Prerequisites & API Keys

You need three credentials. Set them as environment variables (.env locally, Railway Variables in production).

Variable Required Where to Get It Purpose
ANTHROPIC_API_KEY YES console.anthropic.com/settings/keys Powers all Claude agents
DATABASE_URL YES Railway PostgreSQL plugin (auto-injected) or your own PostgreSQL with pgvector Vector KB + customer workspaces + conversations
TAVILY_API_KEY YES app.tavily.com Web search for Discovery Briefs and "Chat with Claude" (current events, company research, anything post-training)

DATABASE_URL is automatically injected by the Railway PostgreSQL plugin. Do not add it manually to the API service.


Local Development

Option A — Docker Compose

git clone https://github.com/virtualryder/AWS_FS_Assistant.git
cd "AWS_FS_Assistant"
cp .env.example .env
# Edit .env — set ANTHROPIC_API_KEY, DATABASE_URL, TAVILY_API_KEY
docker-compose up
  • API: http://localhost:8000
  • Frontend: http://localhost:3000

Option B — Manual

1. PostgreSQL + pgvector

macOS: brew install postgresql@16 && brew services start postgresql@16

Linux: sudo apt install postgresql postgresql-16-pgvector

Windows: postgresql.org/download/windows + pgvector from github.com/pgvector/pgvector

CREATE DATABASE aws_finserv;
\c aws_finserv
CREATE EXTENSION IF NOT EXISTS vector;

2. Python environment

python -m venv .venv
source .venv/bin/activate   # Windows: .venv\Scripts\activate
pip install -r requirements-api.txt

3. Configure

cp .env.example .env
ANTHROPIC_API_KEY=sk-ant-api03-your-key-here
DATABASE_URL=postgresql://postgres:yourpassword@localhost:5432/aws_finserv
TAVILY_API_KEY=tvly-your-key-here

4. Start the API

uvicorn api.main:app --reload --port 8000

Background indexer (optional — app works without it, KB starts empty):

python startup_ingest.py

5. Start the frontend

cd frontend
npm install
npm run dev   # http://localhost:3000

6. Run the e2e test

# Against local API
PYTHONIOENCODING=utf-8 python test_chat_e2e.py http://localhost:8000

# Against deployed Railway API
PYTHONIOENCODING=utf-8 python test_chat_e2e.py https://your-api.up.railway.app

Expected: 6/6 tests passed (health, create customer, create conversation, chat stream, status updates, messages persisted).


Railway Deployment

The app deploys as three Railway resources inside one project:

Railway Project
  ├─ PostgreSQL plugin       ← pgvector KB + all app data (auto-injects DATABASE_URL)
  ├─ Service: API            ← FastAPI (Dockerfile.api, repo root)
  └─ Service: Frontend       ← Next.js (frontend/ subdirectory)

Deployment order: PostgreSQL → API → Frontend

API Service Environment Variables

Variable Value
ANTHROPIC_API_KEY sk-ant-api03-...
TAVILY_API_KEY tvly-...
DATABASE_URL Link from PostgreSQL plugin — do not type manually

Frontend Service Environment Variables

Variable Value Notes
NEXT_PUBLIC_API_URL https://your-api-service.up.railway.app Required.

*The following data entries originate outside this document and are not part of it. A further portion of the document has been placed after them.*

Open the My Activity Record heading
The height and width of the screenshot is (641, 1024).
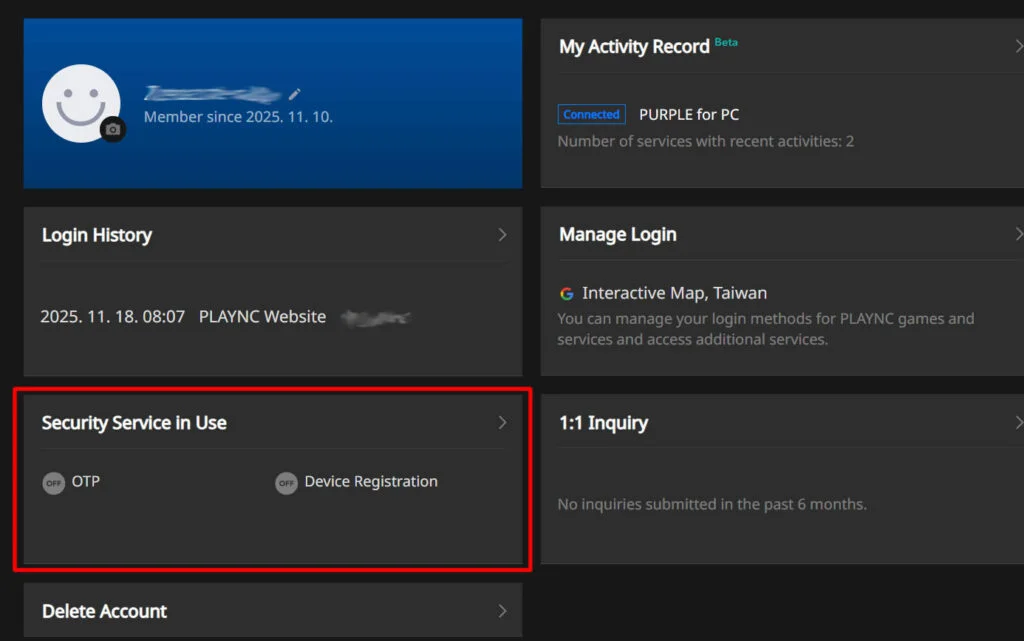[x=634, y=47]
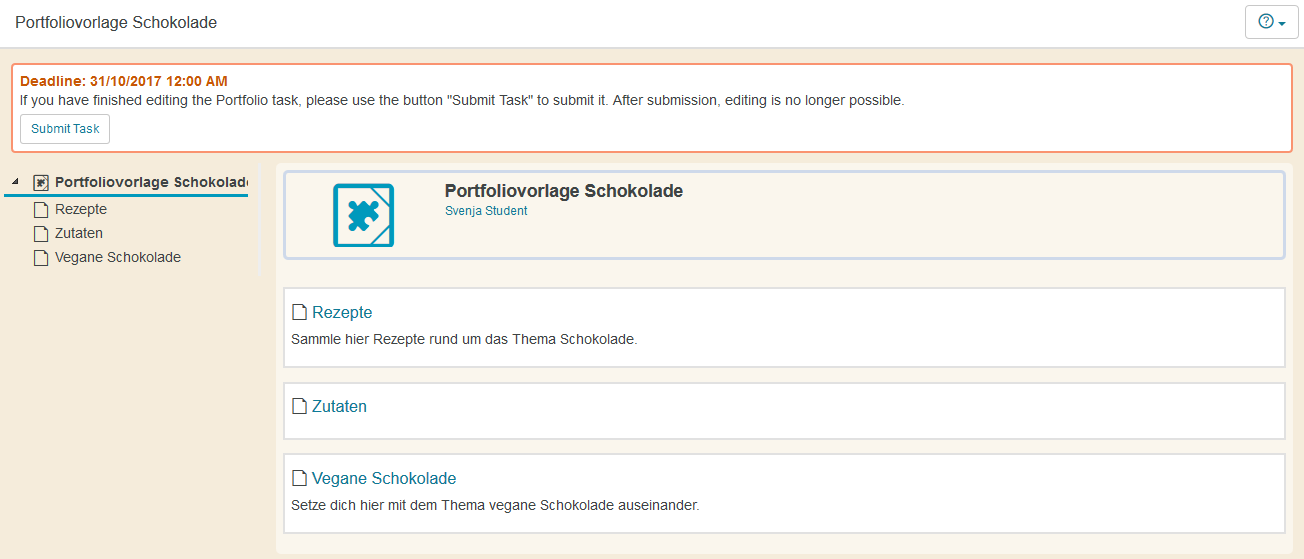Click the page icon beside the Zutaten heading
The height and width of the screenshot is (559, 1304).
pos(299,407)

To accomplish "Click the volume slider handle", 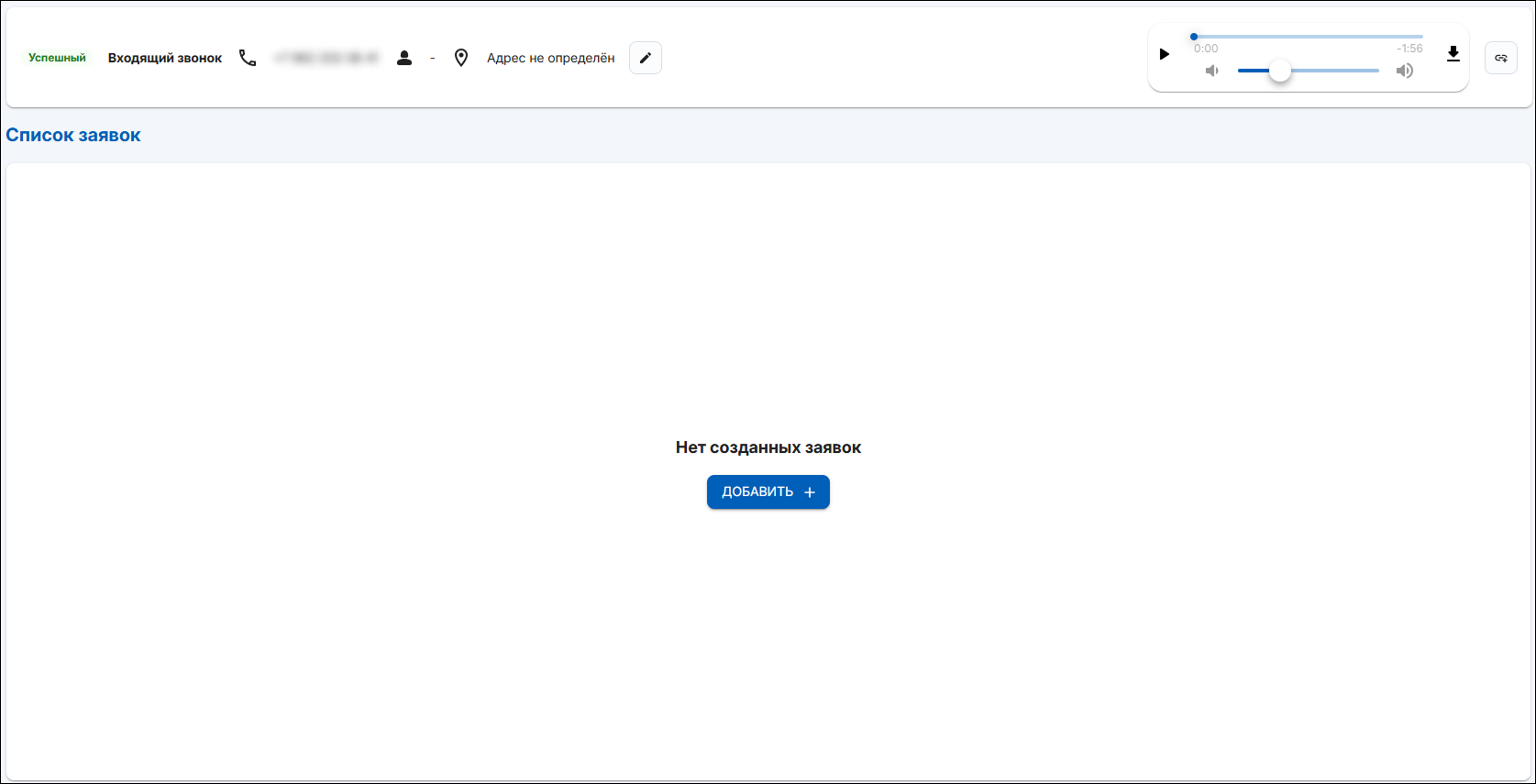I will coord(1279,71).
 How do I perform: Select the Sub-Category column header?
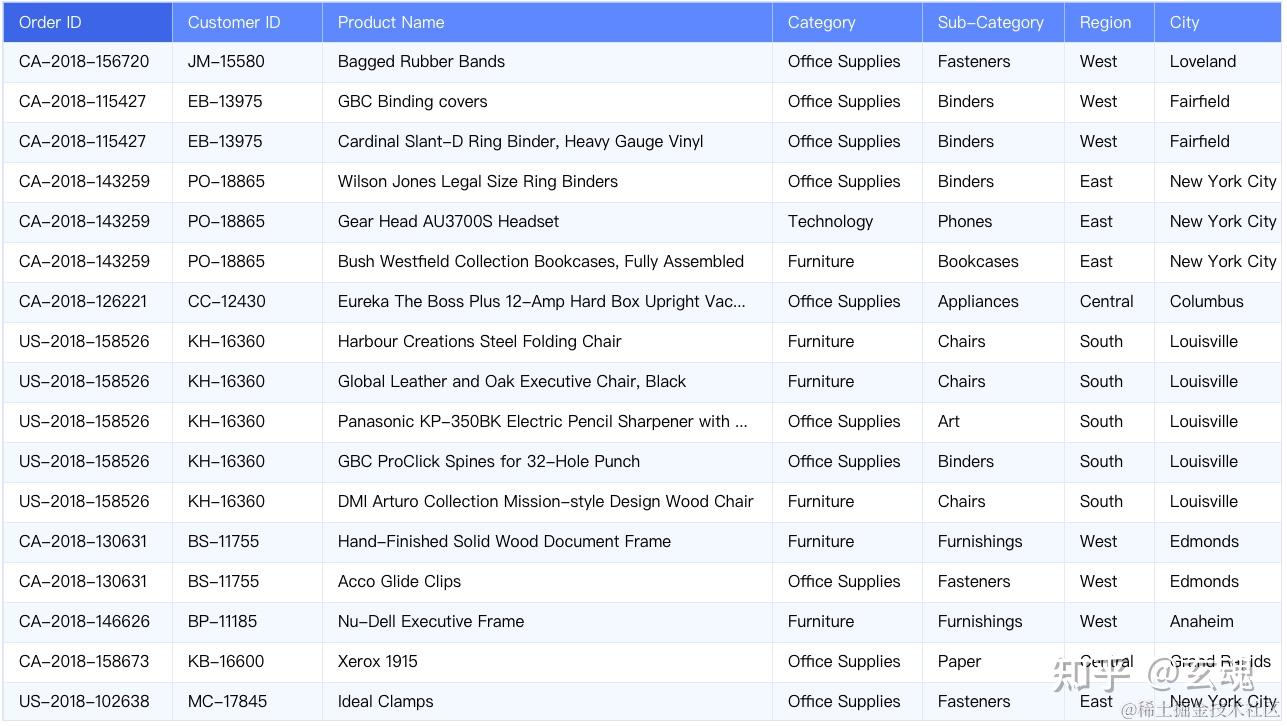[990, 22]
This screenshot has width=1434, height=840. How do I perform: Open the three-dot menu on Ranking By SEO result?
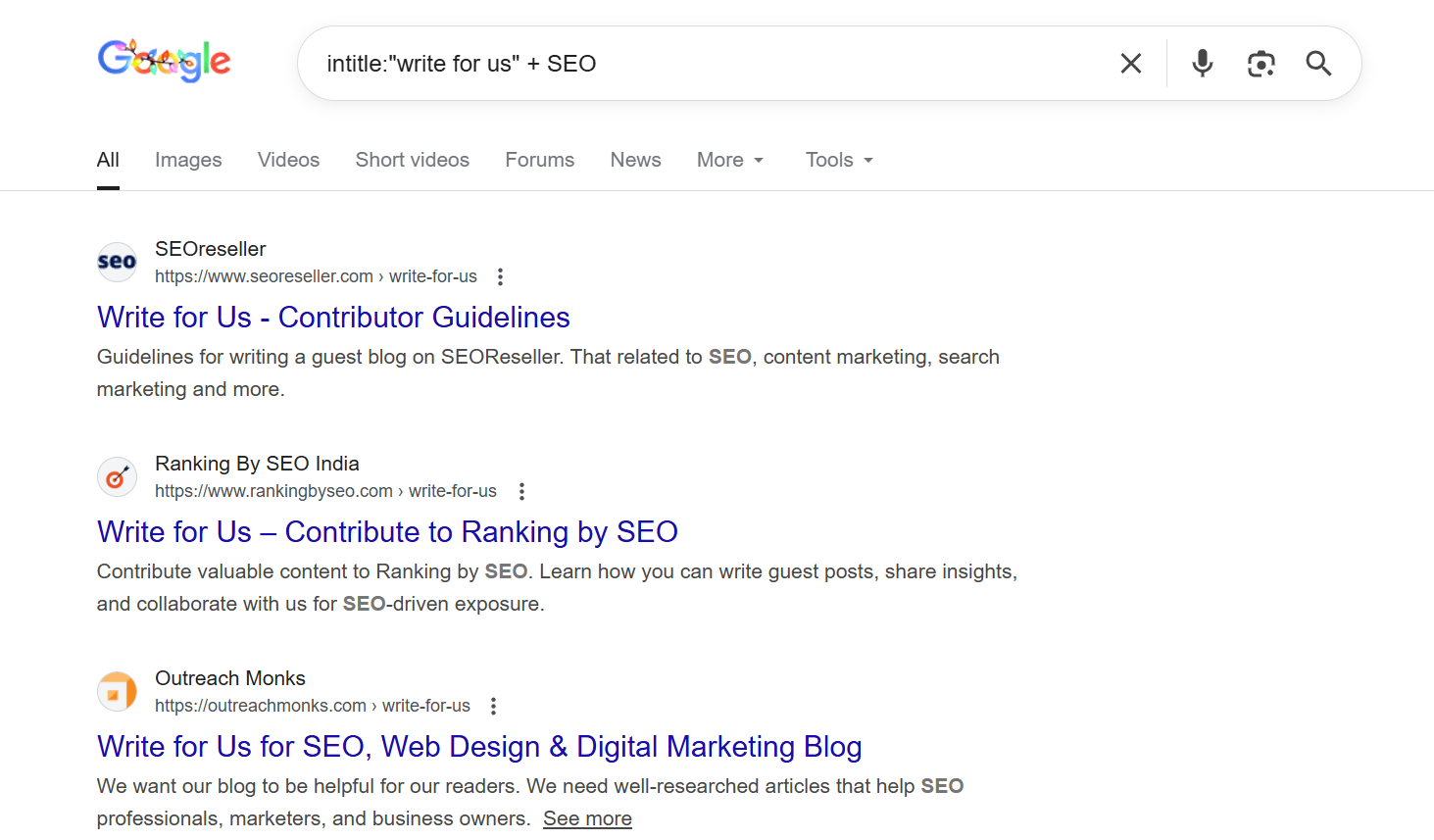521,491
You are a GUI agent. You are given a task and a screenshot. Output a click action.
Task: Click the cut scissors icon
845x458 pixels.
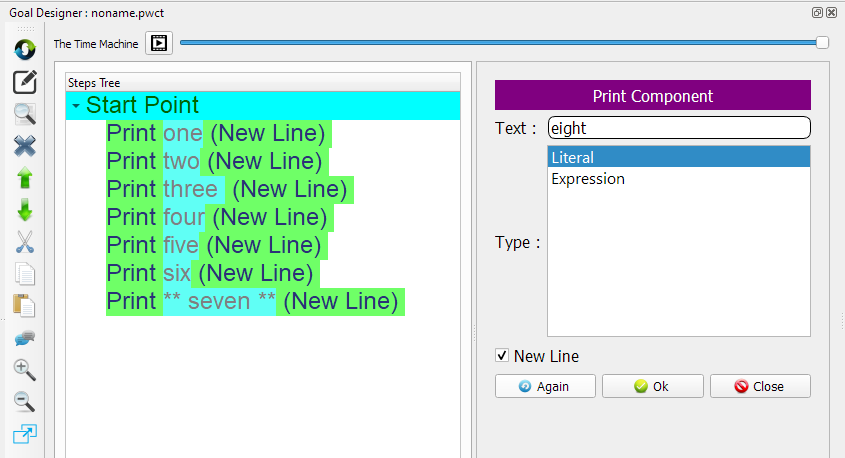[25, 242]
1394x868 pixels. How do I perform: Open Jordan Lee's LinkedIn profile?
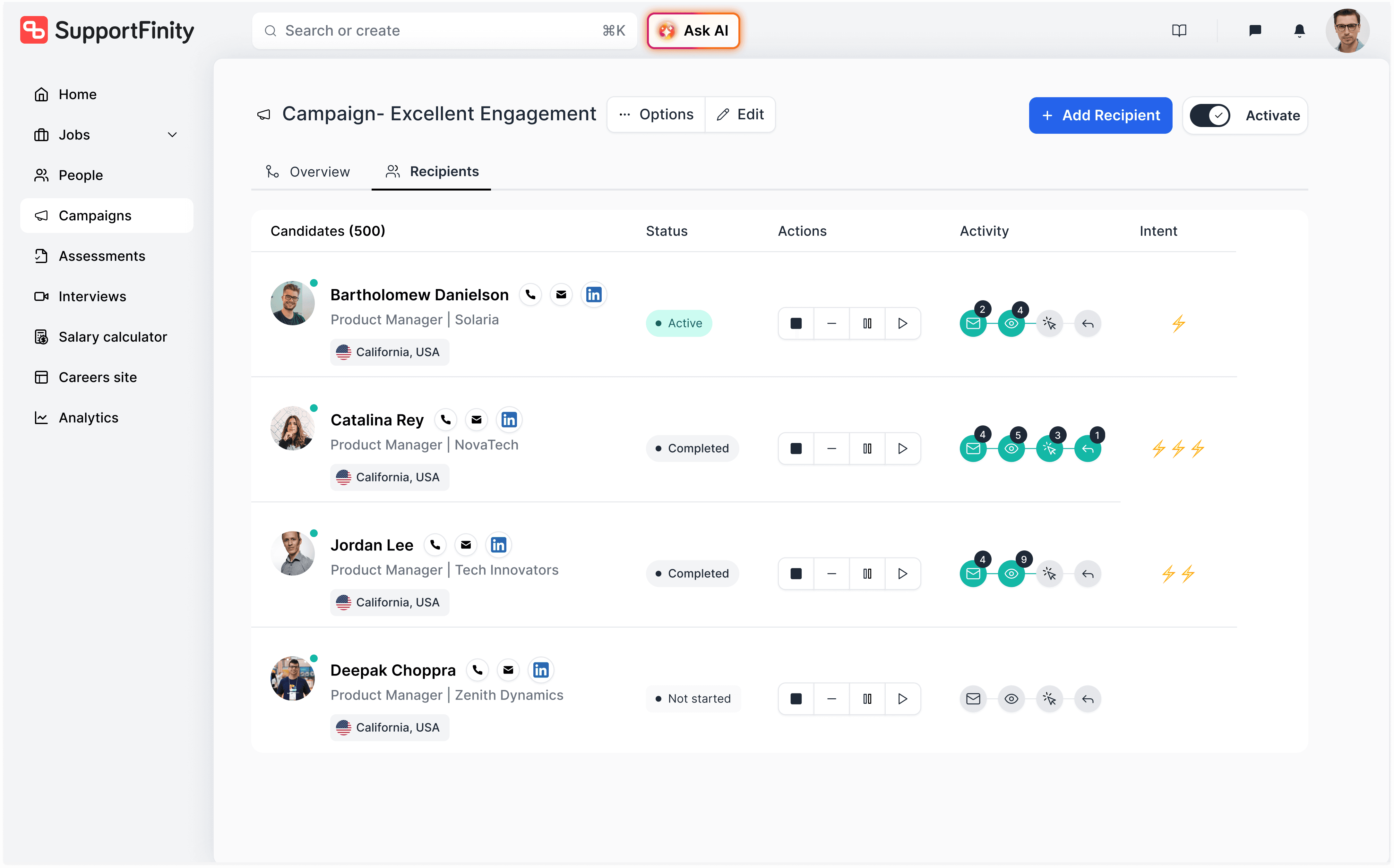[x=498, y=544]
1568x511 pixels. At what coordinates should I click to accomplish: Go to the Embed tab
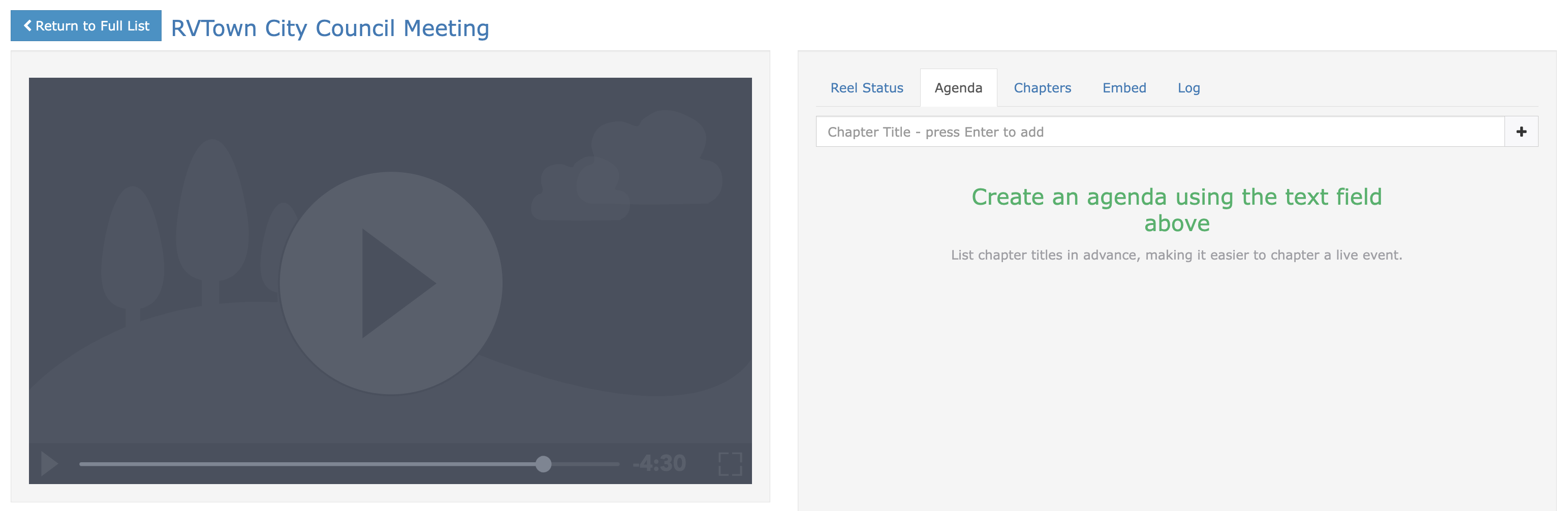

No trailing slash. SSE calls go directly to the API from the browser to avoid Railway's frontend proxy timeout on long responses (~9 min). This variable is baked into the build — set it before deploying.

After Deploying Both Services — Update CORS

Add your frontend Railway domain to api/main.py:

allow_origins=[
    "http://localhost:3000",
    "https://your-frontend.up.railway.app",  # ← add this
],

Commit and push — Railway redeploys the API automatically.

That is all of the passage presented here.